Provided text START
By Christopher Zoukis

In September 2010, following an eight-day jury trial, former Gallatin County Sheriff Raymond Martin was convicted of 15 criminal counts concerning the distribution of marijuana, possession of a firearm during the commission of a crime, and attempting to have two witnesses killed.  In January 2011, he was sentenced to two life sentences, plus 10 years to be served consecutively in federal prison.

Mr. Martin appealed the sentences to the Seventh Circuit Court of Appeals arguing that the sentence was unreasonable.  In August 2012, the court affirmed the convictions, but vacated the sentences due to a sentencing guidelines calculation error.  The case was remanded back to the district court for resentencing.

While awaiting resentencing, Mr. Martin allegedly was caught in possession of, and attempting to smuggle, prescription medications into the Williamson County Jail, where he was being held pending his resentencing.  Evidently, his crime spree was not yet complete.

With the new information at hand concerning the attempted smuggling and possession of prescription medications, a new sentence was imposed in conjunction with the remand from the Seventh Circuit Court of Appeals.  Mr. Martin was again sentenced to two consecutive terms of life imprisonment, plus an additional consecutive term of 10 years in prison.  He was further ordered to forfeit $76,090 and his residence.
Provided text END
Recorded information START
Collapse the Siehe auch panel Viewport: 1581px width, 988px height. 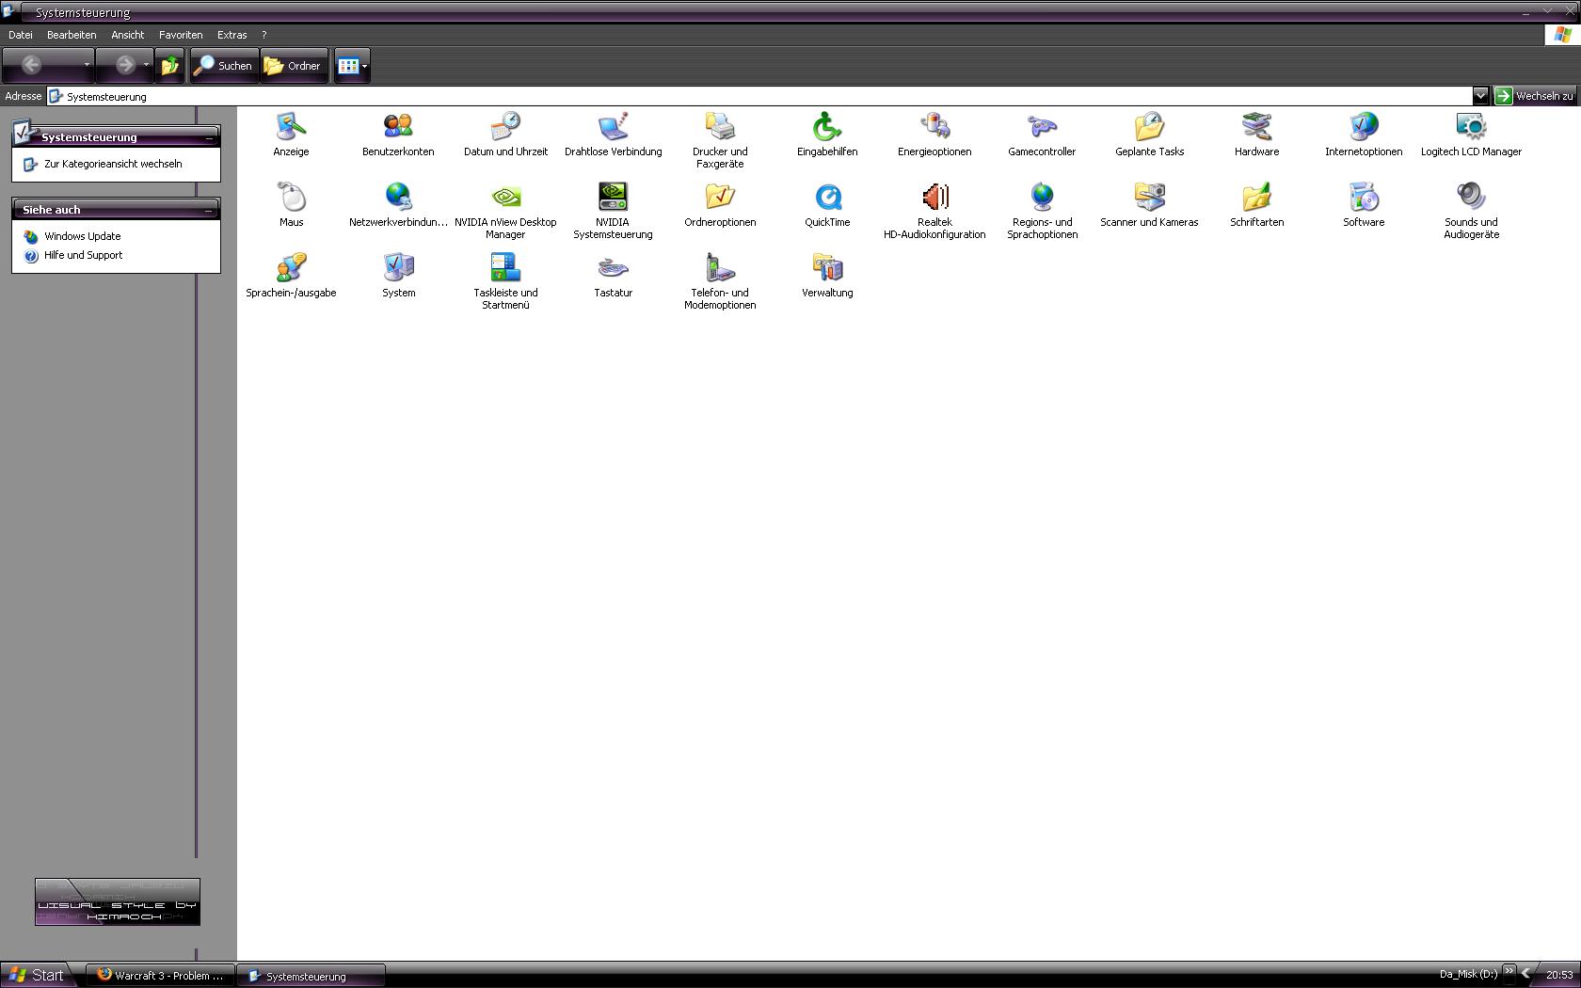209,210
Recorded information END
Recorded information START
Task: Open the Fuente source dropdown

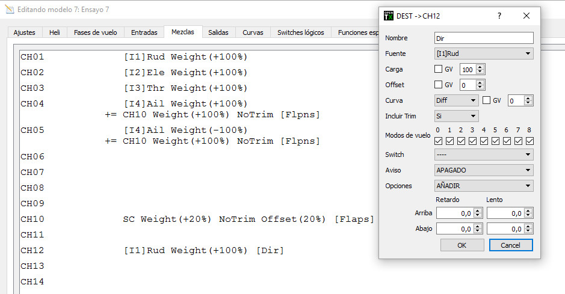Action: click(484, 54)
Recorded information END
**Problem requirements**
Please list every month-and-year date given in the article about former sheriff Raymond Martin.

**Answer box**
September 2010
January 2011
August 2012